--- THE INPUT ---
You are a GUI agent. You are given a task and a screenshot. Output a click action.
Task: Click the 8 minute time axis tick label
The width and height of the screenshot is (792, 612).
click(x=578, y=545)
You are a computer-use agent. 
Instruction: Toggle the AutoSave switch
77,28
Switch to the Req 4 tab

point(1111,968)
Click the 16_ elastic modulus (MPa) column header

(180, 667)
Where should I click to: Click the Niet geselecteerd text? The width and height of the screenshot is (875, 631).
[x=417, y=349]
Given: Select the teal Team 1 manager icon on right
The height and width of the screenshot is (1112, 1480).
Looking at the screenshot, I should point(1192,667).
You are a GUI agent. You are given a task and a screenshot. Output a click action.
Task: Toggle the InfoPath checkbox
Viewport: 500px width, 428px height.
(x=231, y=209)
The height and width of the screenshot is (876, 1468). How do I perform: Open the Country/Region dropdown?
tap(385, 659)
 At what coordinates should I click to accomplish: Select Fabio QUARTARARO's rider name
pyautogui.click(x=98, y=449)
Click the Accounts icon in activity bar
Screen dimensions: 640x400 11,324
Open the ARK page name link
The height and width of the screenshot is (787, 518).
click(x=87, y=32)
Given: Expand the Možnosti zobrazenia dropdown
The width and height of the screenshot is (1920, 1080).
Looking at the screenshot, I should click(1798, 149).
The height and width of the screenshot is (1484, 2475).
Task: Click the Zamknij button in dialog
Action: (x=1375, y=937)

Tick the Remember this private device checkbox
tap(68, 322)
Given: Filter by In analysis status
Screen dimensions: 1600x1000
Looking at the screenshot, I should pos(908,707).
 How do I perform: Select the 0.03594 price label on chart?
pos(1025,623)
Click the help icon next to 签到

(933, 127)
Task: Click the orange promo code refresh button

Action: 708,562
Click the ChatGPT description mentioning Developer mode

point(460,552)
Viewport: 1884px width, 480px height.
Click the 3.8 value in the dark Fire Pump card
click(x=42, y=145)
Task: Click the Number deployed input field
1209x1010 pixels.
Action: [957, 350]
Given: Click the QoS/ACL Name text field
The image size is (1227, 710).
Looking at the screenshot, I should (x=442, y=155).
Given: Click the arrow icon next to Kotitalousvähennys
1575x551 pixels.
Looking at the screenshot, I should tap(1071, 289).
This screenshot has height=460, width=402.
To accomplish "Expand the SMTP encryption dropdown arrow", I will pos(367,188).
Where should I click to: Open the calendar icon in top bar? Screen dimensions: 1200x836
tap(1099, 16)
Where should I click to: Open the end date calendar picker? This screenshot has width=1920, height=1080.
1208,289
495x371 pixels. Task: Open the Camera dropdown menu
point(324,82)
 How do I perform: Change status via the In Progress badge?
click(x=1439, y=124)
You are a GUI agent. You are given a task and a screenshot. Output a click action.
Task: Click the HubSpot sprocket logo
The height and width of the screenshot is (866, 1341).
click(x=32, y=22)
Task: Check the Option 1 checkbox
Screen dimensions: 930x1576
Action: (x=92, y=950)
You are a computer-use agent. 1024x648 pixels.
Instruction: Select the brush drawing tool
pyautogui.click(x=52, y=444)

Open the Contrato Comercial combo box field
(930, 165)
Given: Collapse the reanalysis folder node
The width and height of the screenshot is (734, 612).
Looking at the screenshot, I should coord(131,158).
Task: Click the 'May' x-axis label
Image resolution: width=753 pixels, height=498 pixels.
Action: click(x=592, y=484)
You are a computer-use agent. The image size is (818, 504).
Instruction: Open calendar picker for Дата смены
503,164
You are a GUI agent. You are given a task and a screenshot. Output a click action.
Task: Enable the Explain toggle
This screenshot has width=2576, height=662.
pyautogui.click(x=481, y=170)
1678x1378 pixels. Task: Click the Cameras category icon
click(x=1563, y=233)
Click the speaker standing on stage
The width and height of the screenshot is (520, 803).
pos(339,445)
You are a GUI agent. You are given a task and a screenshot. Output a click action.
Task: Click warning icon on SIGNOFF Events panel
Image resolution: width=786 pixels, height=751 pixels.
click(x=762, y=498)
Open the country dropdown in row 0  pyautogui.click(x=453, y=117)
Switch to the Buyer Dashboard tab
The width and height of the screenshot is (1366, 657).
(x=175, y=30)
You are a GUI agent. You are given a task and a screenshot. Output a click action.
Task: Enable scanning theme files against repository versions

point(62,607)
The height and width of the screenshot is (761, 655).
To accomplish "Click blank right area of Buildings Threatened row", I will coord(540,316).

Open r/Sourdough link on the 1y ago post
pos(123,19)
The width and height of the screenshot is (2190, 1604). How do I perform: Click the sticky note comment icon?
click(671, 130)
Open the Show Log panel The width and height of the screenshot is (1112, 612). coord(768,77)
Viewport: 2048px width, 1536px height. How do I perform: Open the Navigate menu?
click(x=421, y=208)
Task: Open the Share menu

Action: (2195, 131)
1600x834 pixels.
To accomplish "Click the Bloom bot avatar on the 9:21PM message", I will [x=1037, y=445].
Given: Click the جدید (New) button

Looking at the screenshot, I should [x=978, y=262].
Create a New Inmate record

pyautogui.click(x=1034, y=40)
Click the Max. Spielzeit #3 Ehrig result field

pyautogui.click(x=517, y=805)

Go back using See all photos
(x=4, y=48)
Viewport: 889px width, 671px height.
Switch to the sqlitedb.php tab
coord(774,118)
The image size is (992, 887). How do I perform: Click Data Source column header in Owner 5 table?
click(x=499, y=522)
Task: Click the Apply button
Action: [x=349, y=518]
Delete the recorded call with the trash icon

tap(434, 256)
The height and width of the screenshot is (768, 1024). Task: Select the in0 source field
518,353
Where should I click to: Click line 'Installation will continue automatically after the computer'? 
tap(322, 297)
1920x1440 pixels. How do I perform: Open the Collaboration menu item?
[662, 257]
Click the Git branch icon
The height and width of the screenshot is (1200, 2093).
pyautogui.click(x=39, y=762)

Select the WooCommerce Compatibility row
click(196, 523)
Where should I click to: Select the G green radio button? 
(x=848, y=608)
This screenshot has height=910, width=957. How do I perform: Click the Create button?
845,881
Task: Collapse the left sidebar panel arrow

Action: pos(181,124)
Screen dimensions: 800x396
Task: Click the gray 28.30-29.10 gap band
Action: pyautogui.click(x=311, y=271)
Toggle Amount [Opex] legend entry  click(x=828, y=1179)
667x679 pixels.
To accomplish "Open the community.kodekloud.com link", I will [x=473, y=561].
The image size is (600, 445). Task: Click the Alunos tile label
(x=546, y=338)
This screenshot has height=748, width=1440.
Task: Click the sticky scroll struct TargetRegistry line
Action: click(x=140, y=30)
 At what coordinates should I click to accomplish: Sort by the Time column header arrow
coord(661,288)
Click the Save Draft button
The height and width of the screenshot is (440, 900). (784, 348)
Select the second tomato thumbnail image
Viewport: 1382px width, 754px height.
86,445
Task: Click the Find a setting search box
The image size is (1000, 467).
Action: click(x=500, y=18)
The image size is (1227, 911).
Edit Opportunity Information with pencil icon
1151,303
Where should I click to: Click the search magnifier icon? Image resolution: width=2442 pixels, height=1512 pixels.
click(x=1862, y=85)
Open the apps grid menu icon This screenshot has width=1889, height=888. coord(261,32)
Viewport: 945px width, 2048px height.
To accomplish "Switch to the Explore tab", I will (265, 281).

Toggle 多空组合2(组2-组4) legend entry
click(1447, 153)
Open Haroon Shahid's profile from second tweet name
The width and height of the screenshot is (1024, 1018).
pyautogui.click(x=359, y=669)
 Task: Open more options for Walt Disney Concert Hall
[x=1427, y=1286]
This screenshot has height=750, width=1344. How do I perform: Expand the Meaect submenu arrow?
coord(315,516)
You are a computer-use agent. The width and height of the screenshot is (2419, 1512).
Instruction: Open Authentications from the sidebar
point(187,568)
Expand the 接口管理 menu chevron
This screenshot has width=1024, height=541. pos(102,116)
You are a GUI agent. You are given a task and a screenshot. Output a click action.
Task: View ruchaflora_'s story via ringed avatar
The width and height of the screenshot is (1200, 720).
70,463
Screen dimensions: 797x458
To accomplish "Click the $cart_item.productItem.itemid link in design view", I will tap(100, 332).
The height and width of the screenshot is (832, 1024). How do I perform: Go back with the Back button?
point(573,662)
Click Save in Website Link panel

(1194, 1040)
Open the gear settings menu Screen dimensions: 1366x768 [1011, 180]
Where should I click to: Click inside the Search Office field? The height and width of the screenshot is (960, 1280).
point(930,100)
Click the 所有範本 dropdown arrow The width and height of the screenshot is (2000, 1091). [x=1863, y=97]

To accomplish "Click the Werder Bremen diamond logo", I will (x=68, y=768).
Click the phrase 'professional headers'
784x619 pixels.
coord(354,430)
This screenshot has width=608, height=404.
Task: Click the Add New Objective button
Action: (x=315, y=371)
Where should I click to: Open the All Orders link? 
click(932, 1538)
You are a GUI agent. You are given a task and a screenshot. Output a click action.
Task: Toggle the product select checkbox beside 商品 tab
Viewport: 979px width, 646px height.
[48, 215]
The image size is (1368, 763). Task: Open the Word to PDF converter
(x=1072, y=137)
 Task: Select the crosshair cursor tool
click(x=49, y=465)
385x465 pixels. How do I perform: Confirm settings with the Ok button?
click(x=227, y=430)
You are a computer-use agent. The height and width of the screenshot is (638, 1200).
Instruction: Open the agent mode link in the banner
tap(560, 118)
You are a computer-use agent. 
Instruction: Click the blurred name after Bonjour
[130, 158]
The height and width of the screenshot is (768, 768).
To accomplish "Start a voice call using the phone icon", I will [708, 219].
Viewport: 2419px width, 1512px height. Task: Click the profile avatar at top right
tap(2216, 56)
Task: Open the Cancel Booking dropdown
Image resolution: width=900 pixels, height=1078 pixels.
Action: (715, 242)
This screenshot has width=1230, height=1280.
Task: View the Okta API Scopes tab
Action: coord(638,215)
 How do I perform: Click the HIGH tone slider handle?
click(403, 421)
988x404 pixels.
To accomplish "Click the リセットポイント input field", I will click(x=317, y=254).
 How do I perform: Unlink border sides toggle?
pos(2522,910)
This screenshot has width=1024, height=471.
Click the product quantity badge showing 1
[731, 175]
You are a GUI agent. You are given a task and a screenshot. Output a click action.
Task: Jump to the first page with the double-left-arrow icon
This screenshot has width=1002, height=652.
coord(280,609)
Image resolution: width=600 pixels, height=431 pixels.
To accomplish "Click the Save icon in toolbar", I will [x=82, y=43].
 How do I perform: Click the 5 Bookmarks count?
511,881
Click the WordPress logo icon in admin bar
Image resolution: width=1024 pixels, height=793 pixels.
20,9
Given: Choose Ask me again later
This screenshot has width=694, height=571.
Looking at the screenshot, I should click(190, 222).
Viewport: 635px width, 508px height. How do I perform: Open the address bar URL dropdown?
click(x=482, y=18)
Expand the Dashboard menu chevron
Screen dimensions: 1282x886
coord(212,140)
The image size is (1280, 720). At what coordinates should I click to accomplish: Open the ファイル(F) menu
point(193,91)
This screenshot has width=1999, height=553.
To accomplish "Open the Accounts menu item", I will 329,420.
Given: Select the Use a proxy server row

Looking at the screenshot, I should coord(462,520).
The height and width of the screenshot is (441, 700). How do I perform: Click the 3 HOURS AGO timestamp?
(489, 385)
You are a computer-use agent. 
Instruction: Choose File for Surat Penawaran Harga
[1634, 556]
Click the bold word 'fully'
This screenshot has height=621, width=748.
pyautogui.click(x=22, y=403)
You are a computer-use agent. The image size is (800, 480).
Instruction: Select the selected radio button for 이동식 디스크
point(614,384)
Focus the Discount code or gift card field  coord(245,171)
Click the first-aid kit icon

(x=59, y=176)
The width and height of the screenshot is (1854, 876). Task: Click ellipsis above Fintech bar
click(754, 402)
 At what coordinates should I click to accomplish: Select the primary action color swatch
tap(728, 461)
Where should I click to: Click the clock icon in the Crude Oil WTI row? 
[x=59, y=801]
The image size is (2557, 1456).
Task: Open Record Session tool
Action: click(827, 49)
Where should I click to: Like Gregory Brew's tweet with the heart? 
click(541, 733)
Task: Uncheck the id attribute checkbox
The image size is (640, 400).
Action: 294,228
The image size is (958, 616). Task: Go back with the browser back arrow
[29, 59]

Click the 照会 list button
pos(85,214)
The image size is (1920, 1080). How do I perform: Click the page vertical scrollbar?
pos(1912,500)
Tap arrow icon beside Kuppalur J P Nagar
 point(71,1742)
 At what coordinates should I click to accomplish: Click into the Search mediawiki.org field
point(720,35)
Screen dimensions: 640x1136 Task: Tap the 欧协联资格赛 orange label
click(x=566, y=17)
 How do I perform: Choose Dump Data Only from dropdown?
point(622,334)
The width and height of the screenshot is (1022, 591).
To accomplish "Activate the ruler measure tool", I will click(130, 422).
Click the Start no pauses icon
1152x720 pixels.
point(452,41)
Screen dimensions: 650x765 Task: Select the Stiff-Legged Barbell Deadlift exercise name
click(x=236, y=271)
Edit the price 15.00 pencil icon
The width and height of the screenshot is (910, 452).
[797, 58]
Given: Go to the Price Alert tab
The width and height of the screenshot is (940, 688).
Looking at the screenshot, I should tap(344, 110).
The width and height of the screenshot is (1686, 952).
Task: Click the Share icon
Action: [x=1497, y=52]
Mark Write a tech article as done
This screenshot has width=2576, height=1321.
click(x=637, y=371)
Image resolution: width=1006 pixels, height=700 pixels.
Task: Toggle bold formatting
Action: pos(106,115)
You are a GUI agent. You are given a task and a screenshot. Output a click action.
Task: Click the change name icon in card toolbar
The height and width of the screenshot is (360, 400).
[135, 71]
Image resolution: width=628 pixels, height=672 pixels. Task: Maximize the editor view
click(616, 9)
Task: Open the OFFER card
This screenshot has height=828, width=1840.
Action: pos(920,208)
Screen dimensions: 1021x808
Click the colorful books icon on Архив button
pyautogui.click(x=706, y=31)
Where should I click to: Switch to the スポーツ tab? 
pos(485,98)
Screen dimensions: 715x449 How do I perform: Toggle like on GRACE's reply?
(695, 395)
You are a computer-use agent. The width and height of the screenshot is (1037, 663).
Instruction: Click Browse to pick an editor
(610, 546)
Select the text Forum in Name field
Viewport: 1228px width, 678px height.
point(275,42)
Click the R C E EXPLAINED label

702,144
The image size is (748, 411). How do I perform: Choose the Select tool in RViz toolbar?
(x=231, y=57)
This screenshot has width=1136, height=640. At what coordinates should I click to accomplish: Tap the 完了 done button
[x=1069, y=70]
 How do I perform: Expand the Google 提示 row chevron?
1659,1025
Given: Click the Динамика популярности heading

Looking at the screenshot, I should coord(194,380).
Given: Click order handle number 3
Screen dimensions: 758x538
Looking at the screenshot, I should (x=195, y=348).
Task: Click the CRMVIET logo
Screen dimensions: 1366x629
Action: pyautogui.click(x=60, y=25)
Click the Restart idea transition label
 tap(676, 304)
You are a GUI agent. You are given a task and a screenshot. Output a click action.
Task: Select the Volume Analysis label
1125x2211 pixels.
---
#### [EXERCISE DESCRIPTION]
Render the lines above, starting with the line that contains "The height and width of the screenshot is (876, 1468)." and going on through the line that contains "pyautogui.click(x=98, y=449)", as a JSON list of strings with one string per line and blank lines omitted.

#### [RESULT FOR THIS TASK]
[
  "The height and width of the screenshot is (876, 1468). How do I perform: Open the Country/Region dropdown?",
  "tap(385, 659)",
  " At what coordinates should I click to accomplish: Select Fabio QUARTARARO's rider name",
  "pyautogui.click(x=98, y=449)"
]